*YOUR OBJECTIVE*.
Your answer must be the lines from the one containing "Image resolution: width=601" through the last line below, copied exactly, with no pictures.

══ GIVEN DATA ══

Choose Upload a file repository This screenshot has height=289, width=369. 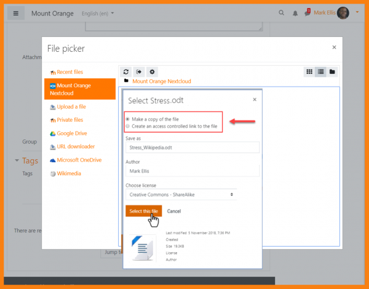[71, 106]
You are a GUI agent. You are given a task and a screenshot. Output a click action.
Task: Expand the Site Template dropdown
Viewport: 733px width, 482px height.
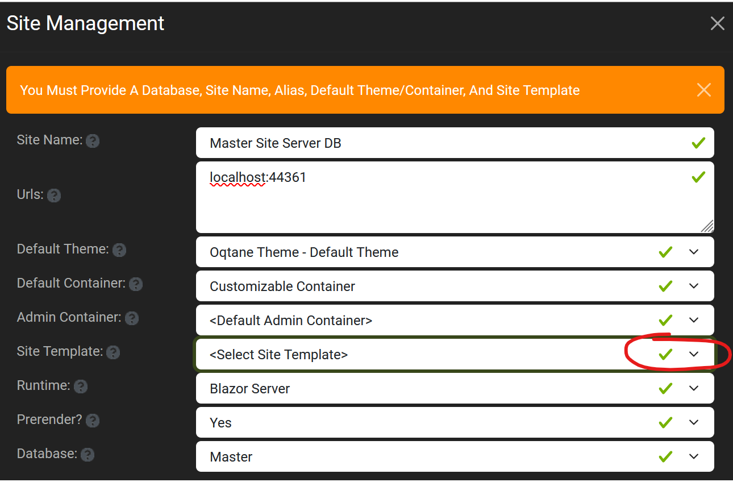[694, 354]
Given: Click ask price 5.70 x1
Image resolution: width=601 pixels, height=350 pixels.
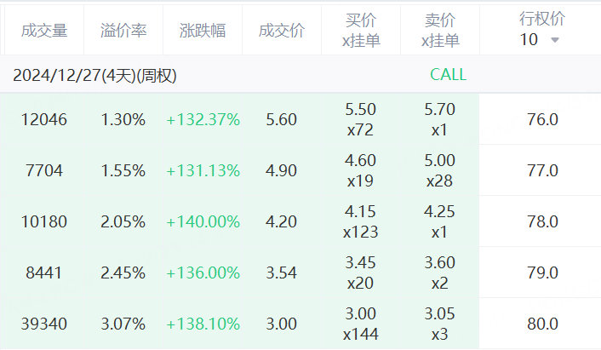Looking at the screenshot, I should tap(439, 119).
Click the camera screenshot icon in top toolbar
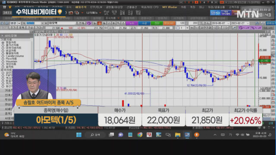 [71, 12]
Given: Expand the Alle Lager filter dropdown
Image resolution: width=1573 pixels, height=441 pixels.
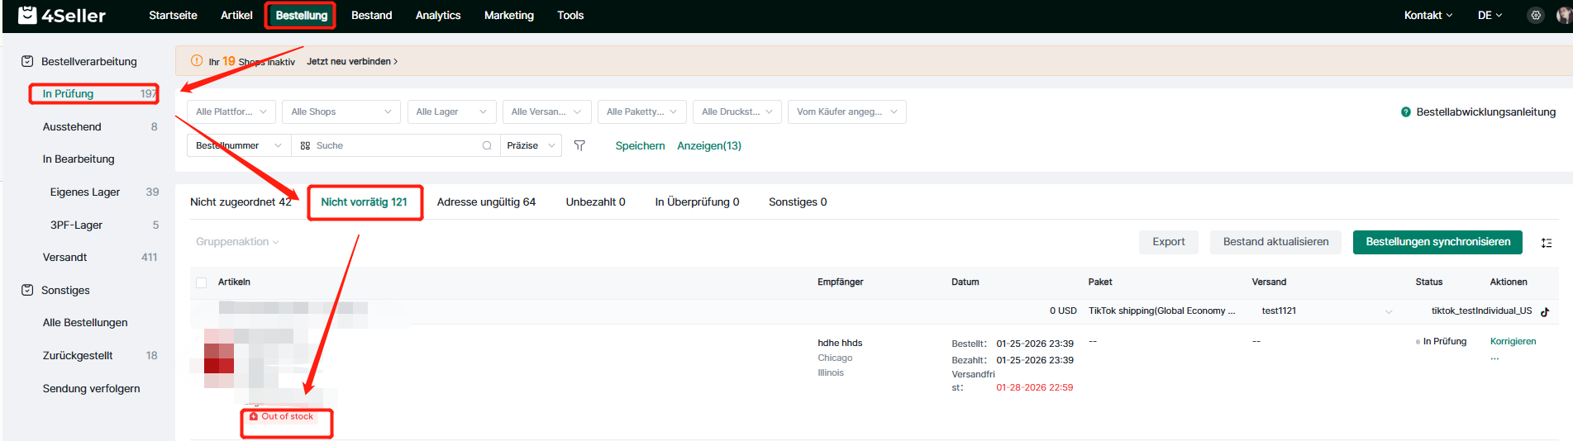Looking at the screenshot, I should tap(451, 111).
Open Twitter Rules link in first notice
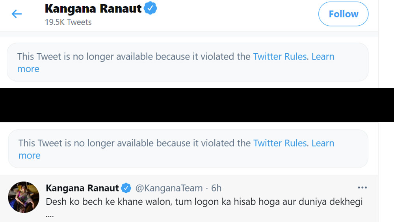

═══

*PROBLEM SOLUTION*.
Image resolution: width=601 pixels, height=350 pixels.
Looking at the screenshot, I should tap(439, 119).
Click the camera screenshot icon in top toolbar
 [71, 12]
Given: Expand the Alle Lager filter dropdown
Image resolution: width=1573 pixels, height=441 pixels.
Looking at the screenshot, I should tap(451, 111).
Open Twitter Rules link in first notice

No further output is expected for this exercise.